Oil export capacity is 88,000 barrels per day. Gas compression and dehydration capacity is 246 million standard cubic feet per day. Gannet A has a gas lift capacity of 130 million standard cubic feet per day and a produced water handling capability of 60,000 barrels per day. Shell have indicated that there is greater than 25% ullage of the total system capability available in the plant for additional third party processing and transportation. Peak production was: Gannet A 1 million tonnes per year (1999); Gannet B 0.8 billion cubic metres per year (1996); Gannet C 1.6 million tonnes per year (1993); Gannet D 0.5 million tonnes per year (1994).

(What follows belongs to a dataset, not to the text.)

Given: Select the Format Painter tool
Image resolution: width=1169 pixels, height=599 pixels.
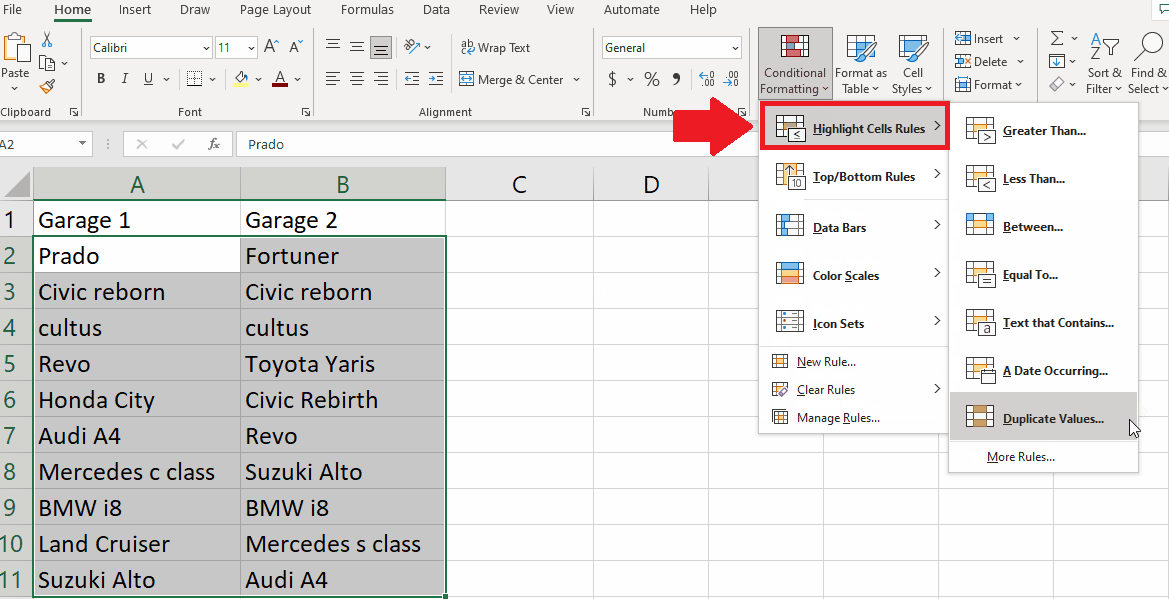Looking at the screenshot, I should point(46,88).
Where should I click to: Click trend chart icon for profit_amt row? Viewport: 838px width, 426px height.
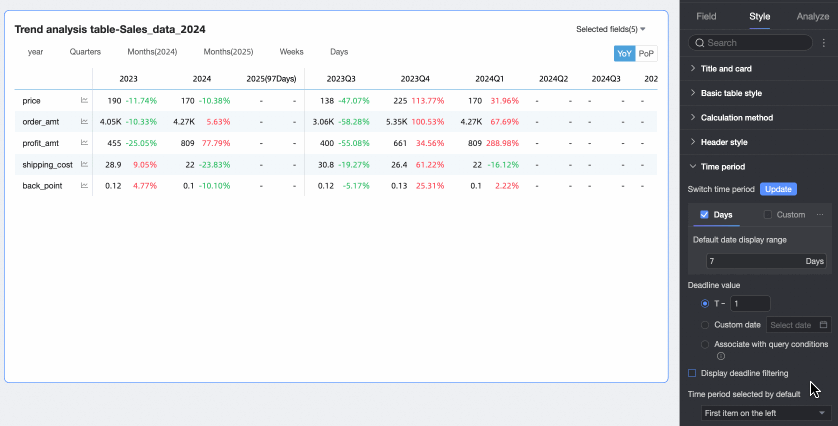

==East of Gannet and Montrose Fields MPA(NC)==

In 2014 183900 ha of sea to the east of Gannet and the neighbouring Montrose oil field was declared a Nature Conservation Marine Protected Area under the title East of Gannet and Montrose Fields MPA(NC). The sands and gravels that form most of the seabed within the MPA are the preferred habitat for ocean quahog, which bury themselves deep into the sand to escape predation. When buried ocean quahog can survive long periods of time without food or oxygen, and are one of the longest living creatures on Earth, having a lifespan of more than 400 years.

The MPA also includes a band of offshore deep-sea mud which form a habitat for many species of worm and mollusc, who live buried in the mud.